Arrange the lines from the one containing "Task: Navigate back" up to and including the one containing "coord(641,179)" as a two-column CSV with the headers task and action. Give one row per entry, with its text and its answer each in a single quoted field and line breaks replaced by spaces.

┄┄┄┄┄┄┄┄┄┄

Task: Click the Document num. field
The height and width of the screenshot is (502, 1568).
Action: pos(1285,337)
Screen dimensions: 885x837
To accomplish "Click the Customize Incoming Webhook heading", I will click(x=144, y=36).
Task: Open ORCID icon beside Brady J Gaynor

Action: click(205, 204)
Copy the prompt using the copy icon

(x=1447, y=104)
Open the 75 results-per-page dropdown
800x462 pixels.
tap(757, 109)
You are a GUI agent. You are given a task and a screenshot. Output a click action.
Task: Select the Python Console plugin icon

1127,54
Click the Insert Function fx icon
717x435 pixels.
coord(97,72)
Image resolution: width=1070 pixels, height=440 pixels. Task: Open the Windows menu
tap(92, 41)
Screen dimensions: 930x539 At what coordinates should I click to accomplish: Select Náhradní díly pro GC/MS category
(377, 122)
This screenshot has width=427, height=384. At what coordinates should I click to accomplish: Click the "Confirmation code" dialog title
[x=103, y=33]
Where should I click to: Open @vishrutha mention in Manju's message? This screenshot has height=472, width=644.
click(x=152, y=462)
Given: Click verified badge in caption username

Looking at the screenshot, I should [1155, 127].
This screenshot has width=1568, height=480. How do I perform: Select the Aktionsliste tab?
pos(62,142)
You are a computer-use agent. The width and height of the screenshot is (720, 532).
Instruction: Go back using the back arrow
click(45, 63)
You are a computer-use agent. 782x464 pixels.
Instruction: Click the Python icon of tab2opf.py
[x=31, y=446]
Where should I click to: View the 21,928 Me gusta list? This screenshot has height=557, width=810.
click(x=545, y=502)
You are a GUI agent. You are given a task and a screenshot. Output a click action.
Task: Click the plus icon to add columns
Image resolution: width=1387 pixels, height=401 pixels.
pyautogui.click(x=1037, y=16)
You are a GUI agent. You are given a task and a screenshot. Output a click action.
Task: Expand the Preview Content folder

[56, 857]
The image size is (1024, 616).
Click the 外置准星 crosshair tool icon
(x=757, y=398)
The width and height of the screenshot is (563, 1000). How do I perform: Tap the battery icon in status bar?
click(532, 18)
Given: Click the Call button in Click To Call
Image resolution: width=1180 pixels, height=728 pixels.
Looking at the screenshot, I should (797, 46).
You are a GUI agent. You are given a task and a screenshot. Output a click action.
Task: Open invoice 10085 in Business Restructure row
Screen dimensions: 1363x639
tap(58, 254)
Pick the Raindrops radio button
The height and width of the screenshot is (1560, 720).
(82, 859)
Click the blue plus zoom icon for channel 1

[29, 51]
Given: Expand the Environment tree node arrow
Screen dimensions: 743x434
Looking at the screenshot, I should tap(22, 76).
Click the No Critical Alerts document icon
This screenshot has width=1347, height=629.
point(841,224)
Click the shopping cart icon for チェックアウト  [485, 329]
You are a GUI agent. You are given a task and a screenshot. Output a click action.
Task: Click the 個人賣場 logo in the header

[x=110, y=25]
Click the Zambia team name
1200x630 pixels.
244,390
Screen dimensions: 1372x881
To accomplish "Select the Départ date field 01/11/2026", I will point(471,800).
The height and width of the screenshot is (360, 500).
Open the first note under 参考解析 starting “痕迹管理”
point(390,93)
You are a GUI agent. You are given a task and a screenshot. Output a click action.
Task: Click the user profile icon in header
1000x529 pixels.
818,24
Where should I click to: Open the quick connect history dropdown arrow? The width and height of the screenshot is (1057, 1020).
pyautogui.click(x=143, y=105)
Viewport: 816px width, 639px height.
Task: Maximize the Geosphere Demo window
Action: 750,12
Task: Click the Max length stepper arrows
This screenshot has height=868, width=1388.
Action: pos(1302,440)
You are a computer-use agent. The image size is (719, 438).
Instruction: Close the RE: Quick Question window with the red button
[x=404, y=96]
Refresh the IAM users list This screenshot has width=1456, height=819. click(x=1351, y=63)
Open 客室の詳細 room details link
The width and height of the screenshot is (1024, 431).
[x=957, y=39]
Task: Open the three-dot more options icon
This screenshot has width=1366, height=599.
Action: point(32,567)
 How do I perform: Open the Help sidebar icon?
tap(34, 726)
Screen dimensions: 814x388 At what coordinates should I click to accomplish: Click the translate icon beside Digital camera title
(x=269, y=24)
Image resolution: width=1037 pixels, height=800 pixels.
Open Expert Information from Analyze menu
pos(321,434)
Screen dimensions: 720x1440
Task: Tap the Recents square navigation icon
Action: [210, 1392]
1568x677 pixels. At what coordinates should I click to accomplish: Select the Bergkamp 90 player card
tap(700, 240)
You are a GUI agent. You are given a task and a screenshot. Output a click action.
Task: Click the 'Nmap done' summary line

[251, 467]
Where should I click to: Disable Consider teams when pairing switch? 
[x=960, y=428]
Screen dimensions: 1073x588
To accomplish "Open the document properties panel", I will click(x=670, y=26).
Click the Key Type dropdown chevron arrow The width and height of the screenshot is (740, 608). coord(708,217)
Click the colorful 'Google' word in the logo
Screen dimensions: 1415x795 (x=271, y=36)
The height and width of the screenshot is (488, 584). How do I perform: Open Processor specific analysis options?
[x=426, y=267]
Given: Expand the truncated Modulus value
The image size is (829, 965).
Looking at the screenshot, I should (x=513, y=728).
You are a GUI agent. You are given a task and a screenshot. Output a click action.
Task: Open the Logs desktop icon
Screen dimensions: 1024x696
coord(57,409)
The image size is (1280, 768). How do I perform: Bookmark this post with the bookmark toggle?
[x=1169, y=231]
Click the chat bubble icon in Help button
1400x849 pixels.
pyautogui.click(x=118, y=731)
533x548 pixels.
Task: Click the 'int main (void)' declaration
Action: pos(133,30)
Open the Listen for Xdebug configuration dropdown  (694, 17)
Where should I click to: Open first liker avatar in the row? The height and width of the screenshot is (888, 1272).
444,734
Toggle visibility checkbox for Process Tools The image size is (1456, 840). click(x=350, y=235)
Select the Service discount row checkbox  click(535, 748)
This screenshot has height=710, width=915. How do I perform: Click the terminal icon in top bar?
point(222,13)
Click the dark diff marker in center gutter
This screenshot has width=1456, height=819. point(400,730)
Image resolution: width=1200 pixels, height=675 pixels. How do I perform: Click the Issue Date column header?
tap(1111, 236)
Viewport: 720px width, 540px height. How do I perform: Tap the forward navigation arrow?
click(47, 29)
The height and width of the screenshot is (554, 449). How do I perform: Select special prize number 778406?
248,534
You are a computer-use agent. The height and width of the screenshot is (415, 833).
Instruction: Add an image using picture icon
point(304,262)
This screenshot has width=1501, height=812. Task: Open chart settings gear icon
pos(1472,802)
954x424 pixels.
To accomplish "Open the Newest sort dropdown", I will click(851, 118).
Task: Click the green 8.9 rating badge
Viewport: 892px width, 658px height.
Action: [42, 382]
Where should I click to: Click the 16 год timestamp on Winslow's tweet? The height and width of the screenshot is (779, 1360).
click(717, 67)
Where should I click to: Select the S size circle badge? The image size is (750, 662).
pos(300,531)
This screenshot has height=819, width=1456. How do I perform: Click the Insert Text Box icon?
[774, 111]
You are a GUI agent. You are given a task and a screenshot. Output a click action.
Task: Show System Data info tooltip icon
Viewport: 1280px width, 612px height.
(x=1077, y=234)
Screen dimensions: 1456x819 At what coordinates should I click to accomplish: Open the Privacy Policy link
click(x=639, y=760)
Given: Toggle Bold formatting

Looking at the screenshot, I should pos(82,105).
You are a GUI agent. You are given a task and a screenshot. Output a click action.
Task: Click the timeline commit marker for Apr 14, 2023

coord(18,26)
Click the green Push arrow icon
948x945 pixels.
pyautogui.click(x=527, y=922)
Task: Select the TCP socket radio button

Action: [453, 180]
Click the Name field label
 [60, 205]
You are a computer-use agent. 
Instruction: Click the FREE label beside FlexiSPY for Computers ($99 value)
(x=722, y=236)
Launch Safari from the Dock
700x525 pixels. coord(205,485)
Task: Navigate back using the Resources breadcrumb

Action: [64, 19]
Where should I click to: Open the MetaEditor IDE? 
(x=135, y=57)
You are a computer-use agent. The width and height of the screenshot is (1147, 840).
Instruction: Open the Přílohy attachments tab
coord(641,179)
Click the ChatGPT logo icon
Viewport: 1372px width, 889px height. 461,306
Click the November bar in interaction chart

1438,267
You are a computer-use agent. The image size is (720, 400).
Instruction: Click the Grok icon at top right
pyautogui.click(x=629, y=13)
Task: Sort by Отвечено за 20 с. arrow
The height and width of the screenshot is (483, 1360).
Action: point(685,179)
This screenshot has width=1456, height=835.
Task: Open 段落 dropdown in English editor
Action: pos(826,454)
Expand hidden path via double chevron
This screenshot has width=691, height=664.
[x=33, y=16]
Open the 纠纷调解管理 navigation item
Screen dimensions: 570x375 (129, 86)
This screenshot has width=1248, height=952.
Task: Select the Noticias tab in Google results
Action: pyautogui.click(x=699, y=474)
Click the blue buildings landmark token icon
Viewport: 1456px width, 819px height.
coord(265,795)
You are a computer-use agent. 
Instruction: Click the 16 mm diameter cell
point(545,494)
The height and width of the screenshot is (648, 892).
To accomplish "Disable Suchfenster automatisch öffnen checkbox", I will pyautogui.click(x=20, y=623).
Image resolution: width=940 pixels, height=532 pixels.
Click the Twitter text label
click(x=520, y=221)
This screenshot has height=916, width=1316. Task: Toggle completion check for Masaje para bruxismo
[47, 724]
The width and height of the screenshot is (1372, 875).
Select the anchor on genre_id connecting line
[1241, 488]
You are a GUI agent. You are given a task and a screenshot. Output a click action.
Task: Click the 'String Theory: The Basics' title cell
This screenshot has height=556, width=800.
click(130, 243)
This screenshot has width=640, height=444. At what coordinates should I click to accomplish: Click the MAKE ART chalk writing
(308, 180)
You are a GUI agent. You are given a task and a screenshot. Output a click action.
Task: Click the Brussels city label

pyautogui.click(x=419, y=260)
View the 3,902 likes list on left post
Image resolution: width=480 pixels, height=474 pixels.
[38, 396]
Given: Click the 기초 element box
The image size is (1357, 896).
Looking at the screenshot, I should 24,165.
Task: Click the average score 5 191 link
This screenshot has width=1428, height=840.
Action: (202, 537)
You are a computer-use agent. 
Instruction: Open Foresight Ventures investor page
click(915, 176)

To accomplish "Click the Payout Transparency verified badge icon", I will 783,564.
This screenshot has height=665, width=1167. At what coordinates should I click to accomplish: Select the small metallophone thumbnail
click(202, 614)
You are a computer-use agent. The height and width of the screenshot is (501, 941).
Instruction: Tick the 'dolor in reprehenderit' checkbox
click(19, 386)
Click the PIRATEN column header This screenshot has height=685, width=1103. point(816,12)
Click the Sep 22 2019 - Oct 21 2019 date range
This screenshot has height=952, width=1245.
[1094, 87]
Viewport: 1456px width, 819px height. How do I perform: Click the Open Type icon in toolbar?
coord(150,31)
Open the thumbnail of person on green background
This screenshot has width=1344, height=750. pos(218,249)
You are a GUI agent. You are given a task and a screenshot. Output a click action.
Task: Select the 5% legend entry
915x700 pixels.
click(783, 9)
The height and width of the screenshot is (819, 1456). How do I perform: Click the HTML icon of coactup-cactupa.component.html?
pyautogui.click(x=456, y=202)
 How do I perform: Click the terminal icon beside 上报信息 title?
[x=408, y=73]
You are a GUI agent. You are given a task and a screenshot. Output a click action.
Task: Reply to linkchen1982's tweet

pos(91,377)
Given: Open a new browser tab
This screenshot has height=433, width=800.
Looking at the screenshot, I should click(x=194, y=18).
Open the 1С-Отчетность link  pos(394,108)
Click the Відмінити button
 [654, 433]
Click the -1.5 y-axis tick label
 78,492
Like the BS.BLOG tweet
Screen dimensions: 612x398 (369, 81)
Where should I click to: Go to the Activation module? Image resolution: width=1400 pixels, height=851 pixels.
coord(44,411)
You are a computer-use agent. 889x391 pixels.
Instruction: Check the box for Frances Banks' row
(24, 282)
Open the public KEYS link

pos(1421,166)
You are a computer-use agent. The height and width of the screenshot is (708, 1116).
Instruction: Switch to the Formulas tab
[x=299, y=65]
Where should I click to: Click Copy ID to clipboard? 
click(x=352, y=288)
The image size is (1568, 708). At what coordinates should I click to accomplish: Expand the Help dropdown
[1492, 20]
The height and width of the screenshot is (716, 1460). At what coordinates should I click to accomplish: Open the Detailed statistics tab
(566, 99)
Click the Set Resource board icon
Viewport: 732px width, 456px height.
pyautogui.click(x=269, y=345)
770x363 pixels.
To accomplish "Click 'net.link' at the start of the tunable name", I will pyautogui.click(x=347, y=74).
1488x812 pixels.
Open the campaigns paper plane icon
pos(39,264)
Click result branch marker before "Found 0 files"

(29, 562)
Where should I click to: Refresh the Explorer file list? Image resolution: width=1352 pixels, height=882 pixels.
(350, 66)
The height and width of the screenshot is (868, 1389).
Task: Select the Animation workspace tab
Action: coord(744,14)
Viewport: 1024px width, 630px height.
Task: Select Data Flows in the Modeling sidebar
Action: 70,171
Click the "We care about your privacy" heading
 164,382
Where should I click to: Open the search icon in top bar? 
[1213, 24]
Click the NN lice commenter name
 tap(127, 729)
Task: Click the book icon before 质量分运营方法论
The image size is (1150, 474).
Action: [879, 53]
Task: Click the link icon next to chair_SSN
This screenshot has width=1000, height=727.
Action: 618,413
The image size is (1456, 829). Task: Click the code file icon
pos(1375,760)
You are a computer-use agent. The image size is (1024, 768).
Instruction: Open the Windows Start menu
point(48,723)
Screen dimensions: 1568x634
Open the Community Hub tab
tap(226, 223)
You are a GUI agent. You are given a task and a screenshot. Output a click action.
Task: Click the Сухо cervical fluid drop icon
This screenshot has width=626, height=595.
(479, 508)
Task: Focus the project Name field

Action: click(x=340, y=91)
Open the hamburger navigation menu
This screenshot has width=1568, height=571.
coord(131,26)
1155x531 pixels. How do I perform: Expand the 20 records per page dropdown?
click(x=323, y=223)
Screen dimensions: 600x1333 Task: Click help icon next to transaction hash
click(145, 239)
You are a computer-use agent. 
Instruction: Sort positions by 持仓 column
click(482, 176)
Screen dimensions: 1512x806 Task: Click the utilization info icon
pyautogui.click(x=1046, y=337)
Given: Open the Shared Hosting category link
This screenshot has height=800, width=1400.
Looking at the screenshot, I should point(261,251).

┄┄┄┄┄┄┄┄┄┄

WRITTEN RESPONSE:
task,action
"Task: Navigate back using the Resources breadcrumb","Action: [64, 19]"
"Where should I click to: Open the MetaEditor IDE?","(x=135, y=57)"
"You are a computer-use agent. The width and height of the screenshot is (1147, 840). Instruction: Open the Přílohy attachments tab","coord(641,179)"